Monday, December 22, 2014

When is comes to memories of the past I gotta get Buddhist on your ass.

Every memory is composed of two parts:

- What happened in reality.

- How you felt about what happened in reality.

It happens all too often that we let how we felt about our past memories or how we feel about our future experiences ACTUALLY DEFINE WHAT WE THINK HAPPENED.

When you experience something, you are NEVER experiencing what ACTUALLY HAPPENED.  That is impossible.  Your emotions won't allow for it.  Monks have been trying to do it for generations and look at the extremes they have had to gone in the process.

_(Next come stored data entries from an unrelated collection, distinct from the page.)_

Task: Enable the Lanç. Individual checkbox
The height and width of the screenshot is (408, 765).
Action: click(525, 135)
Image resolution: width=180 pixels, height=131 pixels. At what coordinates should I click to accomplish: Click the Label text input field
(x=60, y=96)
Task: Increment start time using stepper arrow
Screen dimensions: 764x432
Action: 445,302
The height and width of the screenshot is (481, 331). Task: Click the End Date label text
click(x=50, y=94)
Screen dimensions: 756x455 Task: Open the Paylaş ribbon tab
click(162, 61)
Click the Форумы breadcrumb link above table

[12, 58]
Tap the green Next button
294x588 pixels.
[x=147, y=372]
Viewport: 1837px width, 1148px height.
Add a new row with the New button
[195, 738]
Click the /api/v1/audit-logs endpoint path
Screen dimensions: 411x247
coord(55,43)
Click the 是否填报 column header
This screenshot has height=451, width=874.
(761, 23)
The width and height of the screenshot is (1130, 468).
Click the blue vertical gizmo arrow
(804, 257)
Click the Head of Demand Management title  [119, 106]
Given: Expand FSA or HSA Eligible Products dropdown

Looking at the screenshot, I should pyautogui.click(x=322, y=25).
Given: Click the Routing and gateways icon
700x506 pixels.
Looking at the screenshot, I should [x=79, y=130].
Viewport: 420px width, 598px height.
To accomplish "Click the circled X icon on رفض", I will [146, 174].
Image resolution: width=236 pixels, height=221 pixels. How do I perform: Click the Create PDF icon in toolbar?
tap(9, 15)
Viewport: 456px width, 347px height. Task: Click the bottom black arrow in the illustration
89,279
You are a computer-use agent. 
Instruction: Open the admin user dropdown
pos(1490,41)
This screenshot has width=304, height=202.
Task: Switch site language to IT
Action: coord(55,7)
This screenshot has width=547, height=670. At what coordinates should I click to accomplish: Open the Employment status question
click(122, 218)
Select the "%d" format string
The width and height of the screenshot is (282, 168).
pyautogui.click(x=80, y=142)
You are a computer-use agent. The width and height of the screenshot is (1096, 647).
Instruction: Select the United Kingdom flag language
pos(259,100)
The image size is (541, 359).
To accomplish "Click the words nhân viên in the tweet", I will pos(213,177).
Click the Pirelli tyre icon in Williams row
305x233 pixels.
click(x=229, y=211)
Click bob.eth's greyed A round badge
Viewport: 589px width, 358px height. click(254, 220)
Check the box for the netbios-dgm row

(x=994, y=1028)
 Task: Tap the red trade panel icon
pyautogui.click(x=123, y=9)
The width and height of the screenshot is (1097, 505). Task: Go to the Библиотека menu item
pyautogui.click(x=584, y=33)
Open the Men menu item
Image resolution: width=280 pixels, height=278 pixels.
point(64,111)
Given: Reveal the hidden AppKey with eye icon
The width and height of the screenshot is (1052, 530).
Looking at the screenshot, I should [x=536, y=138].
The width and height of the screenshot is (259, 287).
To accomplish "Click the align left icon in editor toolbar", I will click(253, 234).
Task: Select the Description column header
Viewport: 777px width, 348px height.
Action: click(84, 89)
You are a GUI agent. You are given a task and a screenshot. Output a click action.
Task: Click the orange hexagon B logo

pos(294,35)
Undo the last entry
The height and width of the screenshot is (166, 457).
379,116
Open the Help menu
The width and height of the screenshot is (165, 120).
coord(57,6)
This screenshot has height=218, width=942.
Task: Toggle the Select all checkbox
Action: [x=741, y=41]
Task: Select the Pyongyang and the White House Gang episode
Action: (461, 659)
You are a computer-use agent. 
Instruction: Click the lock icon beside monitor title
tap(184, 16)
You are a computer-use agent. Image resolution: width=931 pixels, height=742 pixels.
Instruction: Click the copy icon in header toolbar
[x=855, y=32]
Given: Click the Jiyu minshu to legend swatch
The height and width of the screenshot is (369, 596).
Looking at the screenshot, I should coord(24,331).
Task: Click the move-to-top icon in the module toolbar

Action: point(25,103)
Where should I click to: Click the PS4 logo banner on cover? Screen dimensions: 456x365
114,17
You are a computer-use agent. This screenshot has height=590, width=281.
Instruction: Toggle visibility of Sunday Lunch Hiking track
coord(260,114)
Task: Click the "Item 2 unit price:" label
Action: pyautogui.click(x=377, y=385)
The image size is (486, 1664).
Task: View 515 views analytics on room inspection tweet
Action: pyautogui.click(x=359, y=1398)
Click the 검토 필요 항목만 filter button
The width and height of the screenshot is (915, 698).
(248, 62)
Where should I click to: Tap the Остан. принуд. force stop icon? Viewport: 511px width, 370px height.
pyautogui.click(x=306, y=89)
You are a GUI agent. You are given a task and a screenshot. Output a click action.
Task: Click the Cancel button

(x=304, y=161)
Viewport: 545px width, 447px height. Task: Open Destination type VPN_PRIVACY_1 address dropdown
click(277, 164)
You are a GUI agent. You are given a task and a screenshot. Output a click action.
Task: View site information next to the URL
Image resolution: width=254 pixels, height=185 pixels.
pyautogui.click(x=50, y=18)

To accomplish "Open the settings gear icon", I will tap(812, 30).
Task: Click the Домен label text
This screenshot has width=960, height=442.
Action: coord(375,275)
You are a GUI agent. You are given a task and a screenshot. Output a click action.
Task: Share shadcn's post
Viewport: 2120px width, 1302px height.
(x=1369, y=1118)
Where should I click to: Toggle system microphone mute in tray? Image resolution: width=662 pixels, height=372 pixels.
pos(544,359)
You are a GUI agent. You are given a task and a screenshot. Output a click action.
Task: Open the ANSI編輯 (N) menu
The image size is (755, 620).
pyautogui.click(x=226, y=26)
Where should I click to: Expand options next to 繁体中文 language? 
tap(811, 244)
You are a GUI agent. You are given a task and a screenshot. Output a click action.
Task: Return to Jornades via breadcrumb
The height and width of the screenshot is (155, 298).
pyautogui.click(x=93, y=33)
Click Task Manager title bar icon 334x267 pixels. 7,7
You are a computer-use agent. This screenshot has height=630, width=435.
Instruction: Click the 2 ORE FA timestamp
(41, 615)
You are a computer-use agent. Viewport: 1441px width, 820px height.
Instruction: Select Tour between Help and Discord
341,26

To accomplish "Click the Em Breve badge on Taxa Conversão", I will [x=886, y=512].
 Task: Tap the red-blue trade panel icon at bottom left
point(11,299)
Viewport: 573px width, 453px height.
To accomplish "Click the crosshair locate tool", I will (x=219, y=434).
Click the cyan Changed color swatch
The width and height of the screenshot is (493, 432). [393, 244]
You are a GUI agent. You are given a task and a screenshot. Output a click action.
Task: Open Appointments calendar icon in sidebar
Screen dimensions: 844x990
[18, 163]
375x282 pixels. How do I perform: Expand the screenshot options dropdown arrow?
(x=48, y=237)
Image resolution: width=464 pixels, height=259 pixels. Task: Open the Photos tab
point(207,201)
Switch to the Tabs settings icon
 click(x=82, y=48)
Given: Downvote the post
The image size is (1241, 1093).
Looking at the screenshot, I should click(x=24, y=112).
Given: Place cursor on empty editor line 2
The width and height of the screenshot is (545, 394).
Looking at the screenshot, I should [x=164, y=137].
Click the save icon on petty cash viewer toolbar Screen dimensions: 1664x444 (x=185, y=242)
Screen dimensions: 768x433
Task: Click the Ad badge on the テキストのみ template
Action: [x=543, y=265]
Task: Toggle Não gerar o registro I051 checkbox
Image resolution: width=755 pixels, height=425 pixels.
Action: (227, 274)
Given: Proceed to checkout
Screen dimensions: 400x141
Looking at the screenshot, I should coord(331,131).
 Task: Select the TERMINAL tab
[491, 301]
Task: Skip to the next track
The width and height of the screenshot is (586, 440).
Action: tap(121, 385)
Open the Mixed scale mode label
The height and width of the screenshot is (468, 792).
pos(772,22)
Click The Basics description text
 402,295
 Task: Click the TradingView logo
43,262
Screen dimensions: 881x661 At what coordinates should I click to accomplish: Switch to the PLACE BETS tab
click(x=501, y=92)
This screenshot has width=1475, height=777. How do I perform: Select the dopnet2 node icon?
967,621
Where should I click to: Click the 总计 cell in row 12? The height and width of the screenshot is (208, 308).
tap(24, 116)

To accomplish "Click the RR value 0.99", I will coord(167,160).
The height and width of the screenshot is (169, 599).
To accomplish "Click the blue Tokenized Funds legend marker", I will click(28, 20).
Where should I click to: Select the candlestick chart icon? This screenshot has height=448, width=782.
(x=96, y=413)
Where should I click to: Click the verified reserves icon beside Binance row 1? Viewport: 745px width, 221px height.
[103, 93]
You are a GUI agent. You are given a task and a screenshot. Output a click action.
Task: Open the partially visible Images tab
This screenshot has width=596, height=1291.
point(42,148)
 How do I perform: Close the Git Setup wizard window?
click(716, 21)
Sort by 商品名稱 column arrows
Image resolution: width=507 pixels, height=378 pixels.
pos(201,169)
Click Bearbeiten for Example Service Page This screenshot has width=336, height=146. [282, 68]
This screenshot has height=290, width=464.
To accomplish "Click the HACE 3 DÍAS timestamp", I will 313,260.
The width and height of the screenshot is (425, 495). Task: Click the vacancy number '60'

(despite what you may believe, this an old photo of an ex-Catholic, currently practicing Buddhist monk.  It is NOT a photo I stole from an online costume shop.)


You are only experiencing your emotional interpretation of what happened.  It is that emotional interpretation that lingers in your mind years later when you try to recall that experience.

For example,

I had a past altercation with my wife.

In this altercation, my wife offers me a piece of advice.  I do not accept the piece of advice because I do not see it's relevance.  Months later, my idea about that piece of advice changes and I communicate to my wife how I feel.  Instead of rejoicing in the unity of our minds, my wife is frustrated with me.  Not because I accepted her piece of advice.  Not even because I didn't accept it months ago.  She is frustrated because it reminded her of how she FELT when I didn't accept her piece of advice months ago.  The feeling was the defining aspect of that past experience and therefore became her memory.  My wife is a very open woman.  She loves diversity.  She loves discussion.  She would never turn down an opportunity to fuck shit up with questions, yet in her mind of our past experience there was not a memory of "James disagreed with me" as that memory would bring feelings of joys upon its recollection when I tell her that I finally agree with her because she enjoys discussion.  My wife's emotions defined what actually happened so that something she enjoys (discussion) in so many other circumstances was redefined as something she does not enjoy because she had a negative emotion attached to it....and that memory lingered on in her mind for months.

Now, I fully admit that the way in which I disagreed has a HUGE part to do with the negative emotion she attached to the experience.  I mean there is a huge emotional difference between this type of disagreement and this type.  But once again, the way in which I do things and the way in which she interprets things HAVE NOTHING TO DO WITH WHAT HAPPENED IN REALITY - a disagreement.

It is letting emotion define our experiences that cause us the occasional confusion of liking something in one context only to hate the exact thing in another context.

It is letting emotion define our experiences that causes the common human to take a couple decades to become fully independent.

It is letting emotions define our experiences that can cause two people who were present for the exact same thing, at the exact same time, to differ so greatly in how they recall the details day/months/years/minutes later.

It is letting emotions define our experiences that causes us to be original.

It is letting emotions define our experiences that causes us to stand out from the crowd.

It is our emotions that define each individual us.

It is the lack of knowing when to let our emotions define our experiences and when not to that will keep us from improving our emotional maturity.

And it is the lack of emotional maturity that keeps humans from becoming more human.